Member of parliament for Jaman Constituency
- In office 7 January 2001 – 6 January 2005
- President: John Kufuor
- Preceded by: Nicholas Appiah-Kubi
- Succeeded by: Constituency split

Personal details
- Born: 25 November 1954 (age 71)
- Party: New Patriotic Party
- Alma mater: University of Cape Coast
- Profession: Educationist

= Anna Nyamekye =

Ghanaian politician

Anna Nyamekye is a Ghanaian politician and was a member of parliament for the Jaman South constituency of the Brong Ahafo Region of Ghana.

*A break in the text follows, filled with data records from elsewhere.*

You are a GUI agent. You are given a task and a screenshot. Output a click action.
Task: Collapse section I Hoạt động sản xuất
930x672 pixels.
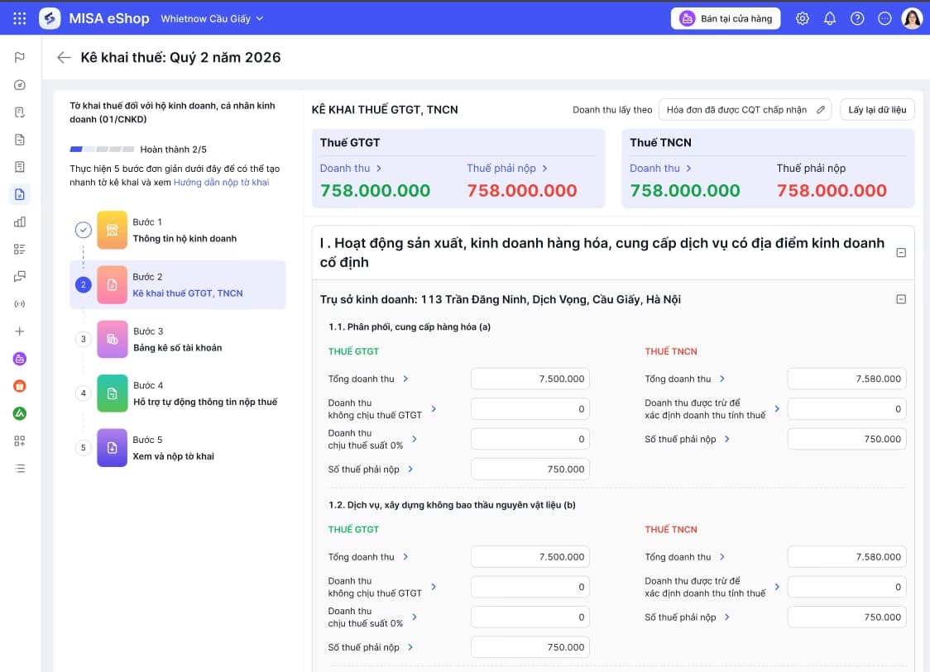(x=900, y=253)
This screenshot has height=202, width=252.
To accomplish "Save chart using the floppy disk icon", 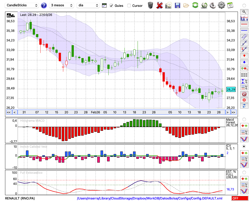I will click(177, 5).
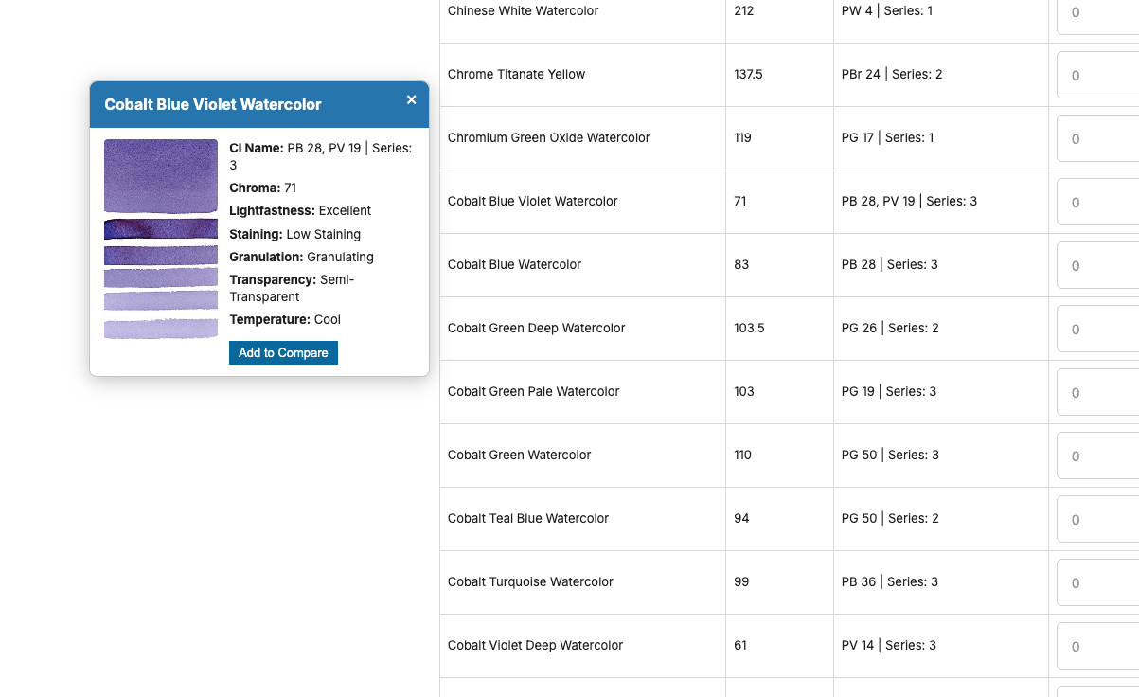Image resolution: width=1139 pixels, height=697 pixels.
Task: Click quantity input for Cobalt Green Watercolor
Action: coord(1098,456)
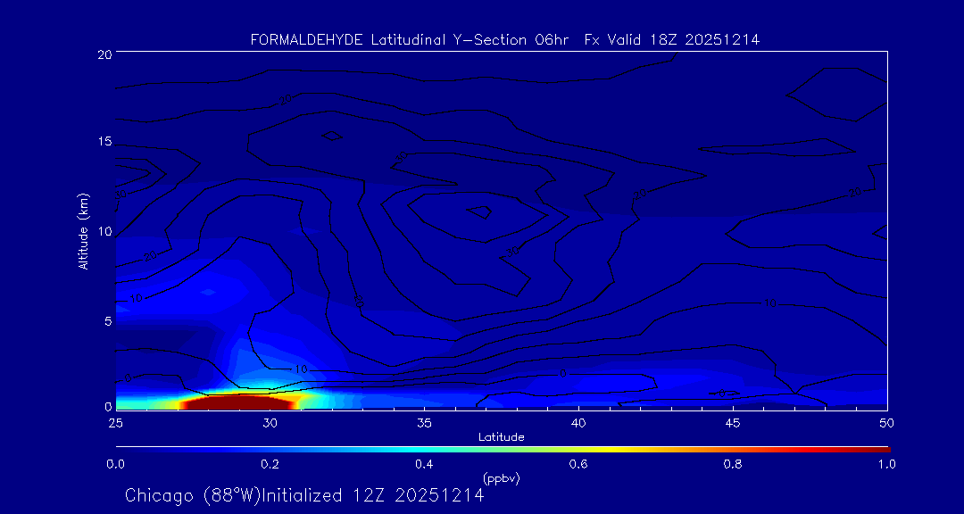Click altitude tick label 15 on the y-axis

click(x=104, y=143)
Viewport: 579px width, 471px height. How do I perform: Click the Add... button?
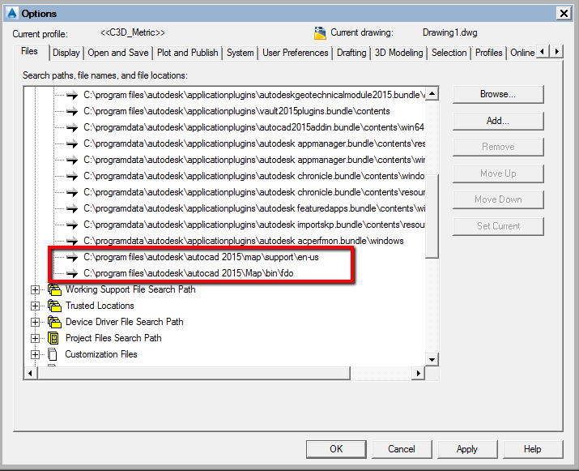498,121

== Early life and education ==
Nyamekye was born on 25 November 1954. She obtained a Bachelor of Arts degree in education at the University of Cape Coast.

== Career ==
Nyamekye is an educationist by profession.

== Political career ==
Nyamekye was a member of parliament representing the Jaman South constituency in the 3rd and 4th parliaments of the 4th republic of Ghana. She was also a deputy minister of food and agriculture. She was the deputy minister in charge of livestock.

=== 2000 elections ===
Nyamekye was first elected as the member of parliament for the Jaman South (formerly Jaman) constituency in the 2000 Ghanaian general elections. She therefore represented the constituency in the 3rd parliament of the 4th republic of Ghana. She was elected with 19,720 votes out of 40,869 total valid votes cast, equivalent to 48.3%. She was elected over Nicholas Appiah-Kubi of the National Democratic Congress, Clement Anane of the National Reform Party, Stephen Kwabena Nkyibena of the Convention People's Party and Fadel Musah Gyasi of the People's National Convention. These obtained 18,807 votes (46%), 1,591 votes (3.9%), 403 votes (1%) and 348 votes (0.9%) respectively. These were equivalent to 46%, 3.9%, 1% and 0.9% of the total valid votes cast. Nyamekye was elected on the ticket of the New Patriotic Party. Her constituency was a part of 14 parliamentary seats out of a total of 21 seats won by the New Patriotic Party in that election in the Brong Ahafo Region of Ghana. The electorate in that constituency voted in "skirt and blouse" manner as the presidential candidate that won was from the major opposition party National Democratic Congress. In all, the New Patriotic Party, though, won 100 parliamentary seats out of 200 .

=== 2004 elections ===
Nyamekye was re-elected as the member of parliament for the Jaman South constituency in the 2004 Ghanaian general election. She thus represented the constituency in the 4th parliament of the 4th republic. She was elected with 17,842votes out of 31,219 total valid votes cast, equivalent to 57.2%. She was elected over Osei Koranteng of People's National Convention, Ahmed Shams Dinu of the National Democratic Congress, Oteng Agyeman Jacob of the Convention People's Party and Oppong Kwabena Martin of the Democratic People's Party, who obtained, respectively, 782 votes (2.5%), 12,085 votes (38.7%), 337 votes (1.1%) and 173 votes (0.6%). Nyamekye was elected again on the ticket of the New Patriotic Party. Her constituency was a part of 14 parliamentary seats out of a total of 24 won by the New Patriotic Party in the Brong Ahafo region of Ghana in that elections. In all, the New Patriotic Party won a majority of 114 out of a total 230 seats.

== Personal life ==
Nyamekye is a Christian.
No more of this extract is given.